Nvidia just announced something that sounds practically too good to be true: an actual AI supercomputer in the palm of your hand. The DGX Spark, now officially on sale beginning today, October 15th, 2025, marks a dramatic move towards bringing high-performance AI within the reach of lone developers, researchers, and small groups of people who cannot be supported with large data centers.
It’s difficult to gaze at the DGX Spark and not see, er, a fashionable little Mac Mini. At 150mm x 150mm x 50.5mm and 1.2 kg in turn, this gold-plated device can comfortably sit on any desk without dominating your working area.
But do not be deceived by the svelte shape, it contains at least 1 petaFLOP of AI computing power, something that would’ve required an entire room’s hardware just some years ago.
The heart of the DGX Spark is Nvidia’s GB10 Grace Blackwell Superchip, which cleverly combines a 20-core Arm processor with cutting-edge Blackwell GPU architecture. The CPU portion includes 10 high-performance Cortex-X925 cores for demanding tasks and 10 efficiency Cortex-A725 cores for lighter workloads, ensuring the system balances power and energy consumption effectively.

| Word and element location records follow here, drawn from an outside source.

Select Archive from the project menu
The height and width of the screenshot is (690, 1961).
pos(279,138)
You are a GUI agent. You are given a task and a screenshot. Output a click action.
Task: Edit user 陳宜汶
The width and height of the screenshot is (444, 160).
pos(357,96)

And it’s the DGX Spark’s homogeneous memory that truly separates it. The system ships with a healthy 128 GB of LPDDR5x memory that’s equally divided between the CPU and GPU. That eliminates the necessity for data to continually move back and forth between distinct pools of memory, removing the large bottleneck that historically hampers workloads in artificial intelligence.
The system’s 273 GB/s memory bandwidth then ensures that both processors can be kept supplied with data at all times.
The NVIDIA DGX Spark for Developers and Researchers
Storage has also not been ignored. The DGX Spark comes with up to 4 TB of accelerated NVMe M.2 SSD storage with hardware encryption so that you have ample space to accommodate datasets, models, and apps and keep them all protected.
It seems Nvidia also envisioned the DGX Spark for running solo or in tandem projects. The unit features four USB Type-C ports, HDMI 2.1a output with support for 8K monitors, and 10 GbE Ethernet for rapid networking.

But the most exciting feature is the pair of QSFP ports driven by Nvidia’s ConnectX-7 network interface card with the potential to yield 200 Gbps of bandwidth.
This is not just hype about high-speed connectivity. Two DGX Spark nodes can be connected to form a mini cluster that can support the execution of AI models with 405 billion parameters.
This is beneficial for researchers and software developers because it is now possible to start small and scale big without having to move your work to an entirely new infrastructure. The setup also comes with Wi-Fi 7 and Bluetooth 5.4 for the convenience of being wireless.
So what can you do with one DGX Spark? By Nvidia’s count, one server is capable of running 200 billion-parameter AI models locally and fine-tuning models in the 70 billion parameter size ballpark. That brings something like Meta’s Llama 2 70B or comparable large language models within the grasp of lone devs.
Why the DGX Spark Excels in Prototyping and Exploration
It supports popular AI frameworks such as TensorFlow, TRT-LLM, and PyTorch and plays well with existing workflows. It is optimized for the realm of prototyping, model exploration, and research in the domain of edge AI where the unified memory architecture and optimized CPU-GPU integration excel the most.
However, Nvidia is being realistic in the DGX Spark’s role. Even though it has incredible power given the size, larger desktop GPUs like the RTX 5090 or professional cards like the RTX Pro 6000 do offer higher raw compute throughput. The DGX Spark is powerful in applications where large memory capacity and low-latency memory access become more valuable than raw brute-force compute power.
Perhaps the most surprising aspect of the DGX Spark is its price. Starting at $3,999, it’s certainly not an impulse purchase, but it’s remarkably affordable compared to traditional AI workstations or cloud computing costs over time. For small research labs, startups, or individual AI researchers, this represents a new category of accessible AI computing.
The DGX Spark is a pivotal event in the history of hardware for AIs. By delivering supercomputer-grade AIs within the form factors of desktops, Nvidia is taking bets that the future of developing AIs won’t solely occur inside giant data centers it’ll occur in desktops throughout the globe.